▶ Directions: Reproduce all the records below, substituting "desktop assistant" for every occurrence of "GUI agent" and leaving everything else unchanged.

▶ Listed entries:
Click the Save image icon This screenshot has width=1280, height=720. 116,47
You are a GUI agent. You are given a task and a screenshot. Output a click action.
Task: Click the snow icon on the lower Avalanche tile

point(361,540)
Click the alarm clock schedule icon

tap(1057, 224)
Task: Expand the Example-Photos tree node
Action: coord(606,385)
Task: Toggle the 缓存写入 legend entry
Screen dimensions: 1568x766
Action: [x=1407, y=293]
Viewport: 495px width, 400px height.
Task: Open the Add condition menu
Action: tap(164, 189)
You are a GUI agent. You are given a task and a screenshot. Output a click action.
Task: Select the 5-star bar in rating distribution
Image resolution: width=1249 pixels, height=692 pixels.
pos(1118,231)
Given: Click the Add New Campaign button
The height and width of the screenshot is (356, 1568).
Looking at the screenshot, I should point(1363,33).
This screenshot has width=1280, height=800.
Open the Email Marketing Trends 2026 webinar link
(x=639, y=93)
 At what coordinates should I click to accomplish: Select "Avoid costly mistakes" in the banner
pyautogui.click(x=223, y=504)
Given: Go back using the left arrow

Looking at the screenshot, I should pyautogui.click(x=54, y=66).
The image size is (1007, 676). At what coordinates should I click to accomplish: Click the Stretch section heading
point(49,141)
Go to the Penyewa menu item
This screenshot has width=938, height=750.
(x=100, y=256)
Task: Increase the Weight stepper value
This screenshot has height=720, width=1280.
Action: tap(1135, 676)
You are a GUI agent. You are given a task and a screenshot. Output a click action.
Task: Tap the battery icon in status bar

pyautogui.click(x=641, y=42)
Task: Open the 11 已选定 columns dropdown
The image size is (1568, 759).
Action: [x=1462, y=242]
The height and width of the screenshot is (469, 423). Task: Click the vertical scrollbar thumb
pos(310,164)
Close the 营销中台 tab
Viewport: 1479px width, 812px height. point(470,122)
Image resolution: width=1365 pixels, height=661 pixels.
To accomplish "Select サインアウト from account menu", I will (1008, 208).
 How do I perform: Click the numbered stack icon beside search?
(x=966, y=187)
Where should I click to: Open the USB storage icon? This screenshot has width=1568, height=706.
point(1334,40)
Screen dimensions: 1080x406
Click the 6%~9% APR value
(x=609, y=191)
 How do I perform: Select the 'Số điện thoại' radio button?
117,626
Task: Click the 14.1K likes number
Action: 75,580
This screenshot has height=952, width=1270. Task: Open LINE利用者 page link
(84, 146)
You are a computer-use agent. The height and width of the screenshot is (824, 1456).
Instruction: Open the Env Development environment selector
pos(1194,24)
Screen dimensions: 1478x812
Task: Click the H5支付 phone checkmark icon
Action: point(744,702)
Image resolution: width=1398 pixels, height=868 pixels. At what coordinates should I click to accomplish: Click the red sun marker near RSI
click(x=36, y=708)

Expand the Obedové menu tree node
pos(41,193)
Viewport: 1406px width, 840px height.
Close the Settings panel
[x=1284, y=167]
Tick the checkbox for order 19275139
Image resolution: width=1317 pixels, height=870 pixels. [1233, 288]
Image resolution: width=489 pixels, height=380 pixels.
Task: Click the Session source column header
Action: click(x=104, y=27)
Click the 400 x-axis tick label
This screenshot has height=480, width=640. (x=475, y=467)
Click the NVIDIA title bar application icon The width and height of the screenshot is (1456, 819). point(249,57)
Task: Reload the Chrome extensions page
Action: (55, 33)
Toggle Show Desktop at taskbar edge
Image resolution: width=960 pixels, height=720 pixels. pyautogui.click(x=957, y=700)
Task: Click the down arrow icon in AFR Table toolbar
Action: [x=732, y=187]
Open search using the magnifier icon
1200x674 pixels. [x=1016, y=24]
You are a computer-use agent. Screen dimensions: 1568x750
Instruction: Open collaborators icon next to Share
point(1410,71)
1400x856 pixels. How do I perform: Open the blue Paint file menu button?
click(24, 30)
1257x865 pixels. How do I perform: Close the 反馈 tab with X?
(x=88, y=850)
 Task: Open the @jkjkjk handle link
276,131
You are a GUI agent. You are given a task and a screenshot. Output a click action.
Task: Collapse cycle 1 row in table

▶ Result:
Click the Save image icon This screenshot has width=1280, height=720. 116,47
You are a desktop assistant. You are given a task and a screenshot. Output a click action.
Task: Click the snow icon on the lower Avalanche tile

point(361,540)
Click the alarm clock schedule icon

tap(1057, 224)
Task: Expand the Example-Photos tree node
Action: coord(606,385)
Task: Toggle the 缓存写入 legend entry
Screen dimensions: 1568x766
Action: [x=1407, y=293]
Viewport: 495px width, 400px height.
Task: Open the Add condition menu
Action: tap(164, 189)
You are a desktop assistant. You are given a task and a screenshot. Output a click action.
Task: Select the 5-star bar in rating distribution
Image resolution: width=1249 pixels, height=692 pixels.
pos(1118,231)
Given: Click the Add New Campaign button
The height and width of the screenshot is (356, 1568).
Looking at the screenshot, I should point(1363,33).
This screenshot has width=1280, height=800.
Open the Email Marketing Trends 2026 webinar link
(x=639, y=93)
 At what coordinates should I click to accomplish: Select "Avoid costly mistakes" in the banner
pyautogui.click(x=223, y=504)
Given: Go back using the left arrow

Looking at the screenshot, I should pyautogui.click(x=54, y=66).
The image size is (1007, 676). At what coordinates should I click to accomplish: Click the Stretch section heading
point(49,141)
Go to the Penyewa menu item
This screenshot has width=938, height=750.
(x=100, y=256)
Task: Increase the Weight stepper value
This screenshot has height=720, width=1280.
Action: tap(1135, 676)
You are a desktop assistant. You are given a task and a screenshot. Output a click action.
Task: Tap the battery icon in status bar

pyautogui.click(x=641, y=42)
Task: Open the 11 已选定 columns dropdown
The image size is (1568, 759).
Action: [x=1462, y=242]
The height and width of the screenshot is (469, 423). Task: Click the vertical scrollbar thumb
pos(310,164)
Close the 营销中台 tab
Viewport: 1479px width, 812px height. point(470,122)
Image resolution: width=1365 pixels, height=661 pixels.
To accomplish "Select サインアウト from account menu", I will (1008, 208).
 How do I perform: Click the numbered stack icon beside search?
(x=966, y=187)
Where should I click to: Open the USB storage icon? This screenshot has width=1568, height=706.
point(1334,40)
Screen dimensions: 1080x406
Click the 6%~9% APR value
(x=609, y=191)
 How do I perform: Select the 'Số điện thoại' radio button?
117,626
Task: Click the 14.1K likes number
Action: 75,580
This screenshot has height=952, width=1270. Task: Open LINE利用者 page link
(84, 146)
You are a computer-use agent. The height and width of the screenshot is (824, 1456).
Instruction: Open the Env Development environment selector
pos(1194,24)
Screen dimensions: 1478x812
Task: Click the H5支付 phone checkmark icon
Action: point(744,702)
Image resolution: width=1398 pixels, height=868 pixels. At what coordinates should I click to accomplish: Click the red sun marker near RSI
click(x=36, y=708)

Expand the Obedové menu tree node
pos(41,193)
Viewport: 1406px width, 840px height.
Close the Settings panel
[x=1284, y=167]
Tick the checkbox for order 19275139
Image resolution: width=1317 pixels, height=870 pixels. [1233, 288]
Image resolution: width=489 pixels, height=380 pixels.
Task: Click the Session source column header
Action: click(x=104, y=27)
Click the 400 x-axis tick label
This screenshot has height=480, width=640. (x=475, y=467)
Click the NVIDIA title bar application icon The width and height of the screenshot is (1456, 819). point(249,57)
Task: Reload the Chrome extensions page
Action: (55, 33)
Toggle Show Desktop at taskbar edge
Image resolution: width=960 pixels, height=720 pixels. pyautogui.click(x=957, y=700)
Task: Click the down arrow icon in AFR Table toolbar
Action: [x=732, y=187]
Open search using the magnifier icon
1200x674 pixels. [x=1016, y=24]
You are a computer-use agent. Screen dimensions: 1568x750
Instruction: Open collaborators icon next to Share
point(1410,71)
1400x856 pixels. How do I perform: Open the blue Paint file menu button?
click(24, 30)
1257x865 pixels. How do I perform: Close the 反馈 tab with X?
(x=88, y=850)
 Task: Open the @jkjkjk handle link
276,131
You are a desktop assistant. You are given a task and a screenshot. Output a click action.
Task: Collapse cycle 1 row in table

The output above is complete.